- [PROBLEMA PROPOSTO] Transcreva literalmente as linhas dos registros abaixo entre a que contém "How do I perform: Open the LV PDF document?" e a que contém "click(x=157, y=233)", ambas incluídas.

- [INFORMAÇÕES FORNECIDAS]
===
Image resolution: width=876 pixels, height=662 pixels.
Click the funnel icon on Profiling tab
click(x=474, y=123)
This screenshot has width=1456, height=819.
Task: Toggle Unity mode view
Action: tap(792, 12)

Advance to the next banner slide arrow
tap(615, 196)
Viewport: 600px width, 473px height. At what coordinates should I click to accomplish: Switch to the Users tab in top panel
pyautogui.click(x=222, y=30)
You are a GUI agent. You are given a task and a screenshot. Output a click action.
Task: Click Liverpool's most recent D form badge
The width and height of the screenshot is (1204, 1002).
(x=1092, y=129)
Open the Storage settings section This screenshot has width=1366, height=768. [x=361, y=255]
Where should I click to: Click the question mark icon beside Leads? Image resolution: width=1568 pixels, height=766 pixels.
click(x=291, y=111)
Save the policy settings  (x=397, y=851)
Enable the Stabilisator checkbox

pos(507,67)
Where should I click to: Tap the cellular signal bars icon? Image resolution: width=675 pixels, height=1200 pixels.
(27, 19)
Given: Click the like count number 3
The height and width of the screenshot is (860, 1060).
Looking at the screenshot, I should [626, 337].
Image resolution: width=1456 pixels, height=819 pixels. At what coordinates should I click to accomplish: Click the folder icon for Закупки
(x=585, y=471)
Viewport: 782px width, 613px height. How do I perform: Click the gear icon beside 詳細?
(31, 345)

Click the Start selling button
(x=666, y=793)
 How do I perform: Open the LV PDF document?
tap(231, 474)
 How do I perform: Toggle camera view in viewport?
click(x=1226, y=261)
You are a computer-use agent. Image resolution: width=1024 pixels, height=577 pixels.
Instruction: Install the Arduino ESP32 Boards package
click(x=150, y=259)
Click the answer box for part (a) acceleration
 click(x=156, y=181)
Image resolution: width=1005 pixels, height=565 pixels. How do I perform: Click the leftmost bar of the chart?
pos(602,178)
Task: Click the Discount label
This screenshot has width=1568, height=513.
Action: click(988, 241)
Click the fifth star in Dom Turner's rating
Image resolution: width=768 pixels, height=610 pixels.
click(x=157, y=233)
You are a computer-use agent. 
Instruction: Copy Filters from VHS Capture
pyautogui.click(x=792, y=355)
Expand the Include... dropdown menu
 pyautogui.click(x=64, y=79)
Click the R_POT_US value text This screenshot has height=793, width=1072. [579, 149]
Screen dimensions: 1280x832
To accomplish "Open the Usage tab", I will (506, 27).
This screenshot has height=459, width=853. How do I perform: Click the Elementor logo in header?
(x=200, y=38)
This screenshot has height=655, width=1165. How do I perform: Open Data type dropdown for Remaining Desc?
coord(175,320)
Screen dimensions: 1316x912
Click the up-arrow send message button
===
- [RESPOSTA DA TAREFA]
 How do I perform: Open the LV PDF document?
tap(231, 474)
 How do I perform: Toggle camera view in viewport?
click(x=1226, y=261)
You are a computer-use agent. Image resolution: width=1024 pixels, height=577 pixels.
Instruction: Install the Arduino ESP32 Boards package
click(x=150, y=259)
Click the answer box for part (a) acceleration
 click(x=156, y=181)
Image resolution: width=1005 pixels, height=565 pixels. How do I perform: Click the leftmost bar of the chart?
pos(602,178)
Task: Click the Discount label
This screenshot has width=1568, height=513.
Action: click(988, 241)
Click the fifth star in Dom Turner's rating
Image resolution: width=768 pixels, height=610 pixels.
click(x=157, y=233)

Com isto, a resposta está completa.